Malesia, scomparso un tubo metallico contenente materiale radioattivo. E’ allarme

Kuala Lampur. E’ allarme in Malesia. Si sta infatti cercando un dispositivo radioattivo che è scomparso da un camioncino all’inizio di questo mese. Si tratta di un grande tubo metallico di 23 chili con una maniglia per esser trasportato.
Le autorità hanno affermano che la sostanza radioattiva all’interno del dispositivo potrebbe contaminare in maniera molto pericolosa se non si dovesse disarmare in modo improprio.

Sono in corso le ricerche della Polizia malesiana

Contiene, infatti, l’isotopo radioattivo Iridio-192 che può causare esposizione alle radiazioni o può essere usato come arma se combinato con un dispositivo esplosivo convenzionale (cosiddetta arma sporca). Ma per questo bisogna vedere quanto iridio sia contenuto nel dispositivo.

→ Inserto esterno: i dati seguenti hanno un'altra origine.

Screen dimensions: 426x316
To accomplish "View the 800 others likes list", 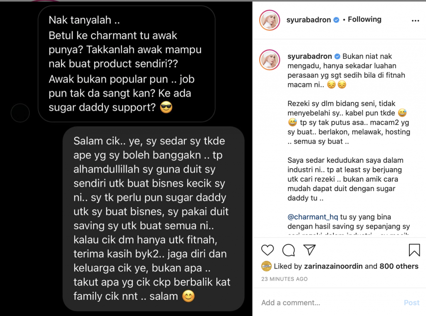I will click(x=399, y=266).
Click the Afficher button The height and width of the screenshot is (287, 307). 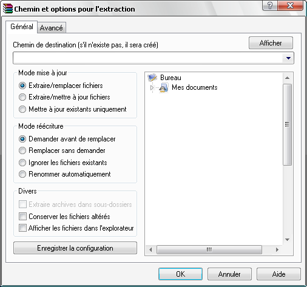tap(271, 43)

L’oggetto ricercato viene utilizzato nella radiografia industriale, apparteneva infatti ad un’azienda che esegue test, calibrazioni ed ispezioni per compagnie petrolifere e del gas e per altre società dell’industria pesante.

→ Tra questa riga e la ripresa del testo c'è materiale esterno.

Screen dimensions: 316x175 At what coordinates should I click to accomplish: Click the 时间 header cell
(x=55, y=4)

Per le autorità malesiane “tutto è sotto controllo”.

Ma secondo l’Agenzia internazionale per l’energia atomica, l’Iridio-192 può causare lesioni permanenti se manipolato per ore o ore e potrebbe essere fatale.
L’Ispettore generale della Polizia Mohamad Fuzi Harun ha detto che un incidente simile è avvenuto l’anno scorso e che non sono state fornite informazioni su questo dispositivo.

Secondo fonti dei media malesiani il tubo metallico era trasportato sul retro di un camion nella capitale, Kuala Lumpur. Era stato utilizzato in un sito alla periferia della città e poi è stato portato da un’altra parte. All’arrivo, gli autisti hanno notato che il dispositivo era sparito. I due uomini sono stati interrogati, ma poi sono stati rilasciati.

Il dispositivo potrebbe essere stato rubato o caduto durante il trasporto. Un funzionario di Polizia ha dichiarato che è stata aperta un’inchiesta, ma non ha fornito ulteriori dettagli.